[PASSAGE FOR REVIEW]

----

00;07;42;26 - 00;08;08;18
Julie Shiyou-Woodward
So our job and why we exist is to create sustainable and resilient communities and that simply just means making sure that people understand that there are solutions to all the challenges. We see a lot of what we do now, especially with the more open reality of climate risk, because there are way more people that are understanding that, that, yes, there is a such thing as climate risk.

00;08;08;18 - 00;08;28;07
Julie Shiyou-Woodward
And yes, we are feeling the effects of it. And and so now that we have more people on board with understanding that there is a risk, they're more willing to identify with their community level risks are okay from that climate change, and they're willing to sit and listen to the possibilities. And our job are to bring those possibilities.

00;08;28;07 - 00;08;52;18
Julie Shiyou-Woodward
And that could be science agencies, companies that work to, you know, maybe analyze their risk. Really, we connect dots. We do a lot of consensus building, we do a lot of bringing everybody to the table, having them all agree that they understand what their risks are and where their risks are. And then who do they need to bring to the table to help them solve all of those problems?

00;08;53;15 - 00;09;13;01
Julie Shiyou-Woodward
And and we grab those things that are proven based in science based management practices. And then if there's a whole like if there's something that's missing, we don't do everything. So we look for the expert that does that and then bring them to the table as well.

00;09;13;02 - 00;09;26;09
Hal Needham
Julie It sounds like you do a lot of partnerships at the local level. Do you feel like that helps communities get more engaged when you're going out to them? You're working at that almost like local grassroots type of level, yes. How how is that interaction different with people?

----

[INPUT DATA]
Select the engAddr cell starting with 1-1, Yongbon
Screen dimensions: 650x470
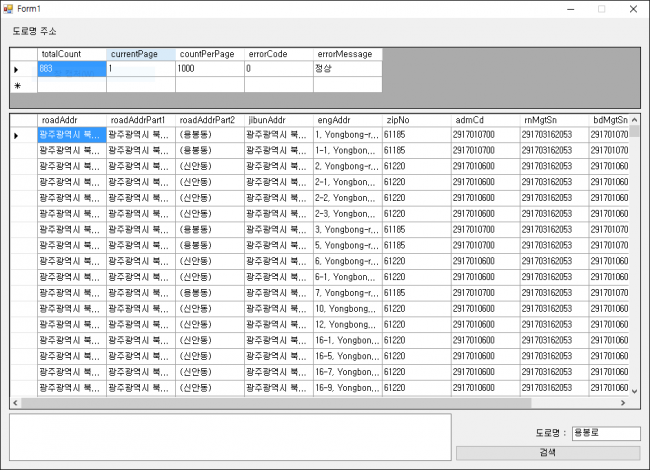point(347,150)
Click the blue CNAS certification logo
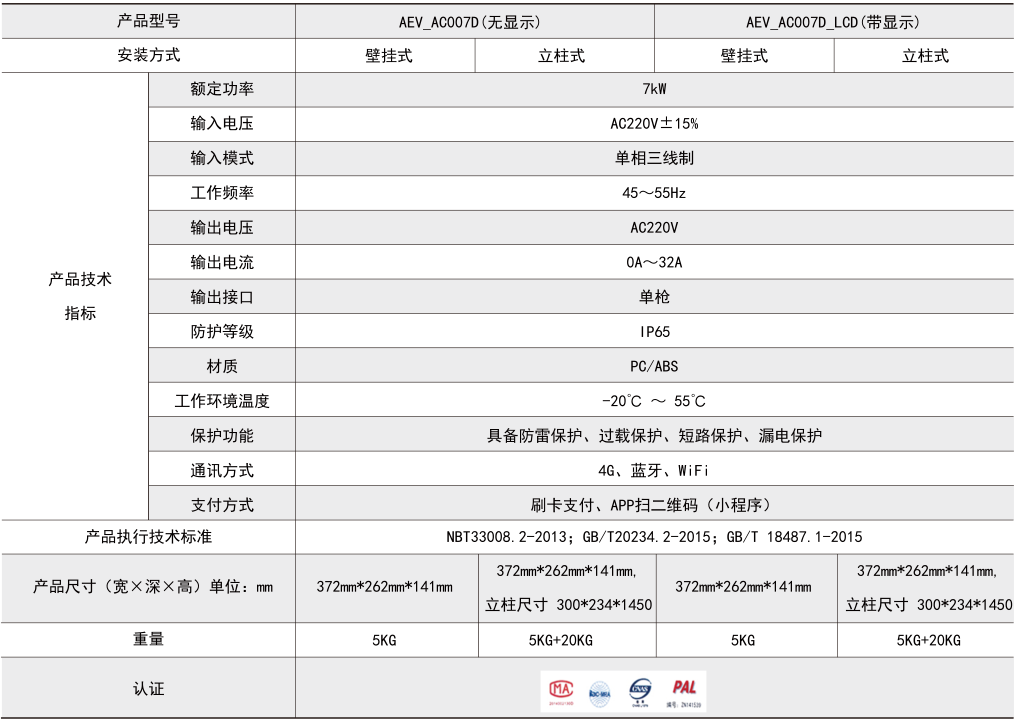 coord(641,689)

----

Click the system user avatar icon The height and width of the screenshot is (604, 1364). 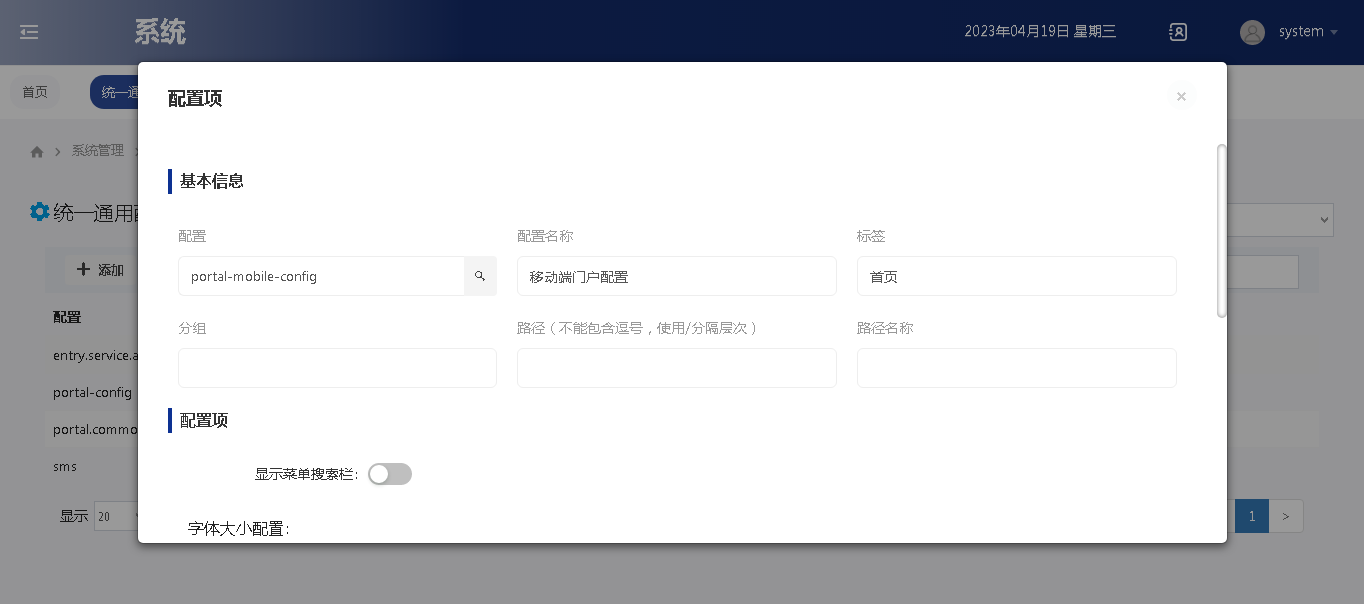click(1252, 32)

----

[REQUIRED ACTIONS]
1. In the climate risk interview, copy the part starting with "00;08;53;15 - 00;09;13;01" and going on through "different with people?", swapping "expert" for "specialist".
2. Answer these questions about the climate risk interview, one line each:
(a) According to Julie Shiyou-Woodward, what is her organization's job?
(b) Besides bringing everybody to the table, what else does she say they do a lot of?
(c) Who asks whether working at the local level helps communities get more engaged?

[SOLUTIONS TO THE TASKS]
1.
00;08;53;15 - 00;09;13;01
Julie Shiyou-Woodward
And and we grab those things that are proven based in science based management practices. And then if there's a whole like if there's something that's missing, we don't do everything. So we look for the specialist that does that and then bring them to the table as well.

00;09;13;02 - 00;09;26;09
Hal Needham
Julie It sounds like you do a lot of partnerships at the local level. Do you feel like that helps communities get more engaged when you're going out to them? You're working at that almost like local grassroots type of level, yes. How how is that interaction different with people?

2.
(a) To create sustainable and resilient communities.
(b) Consensus building.
(c) Hal Needham.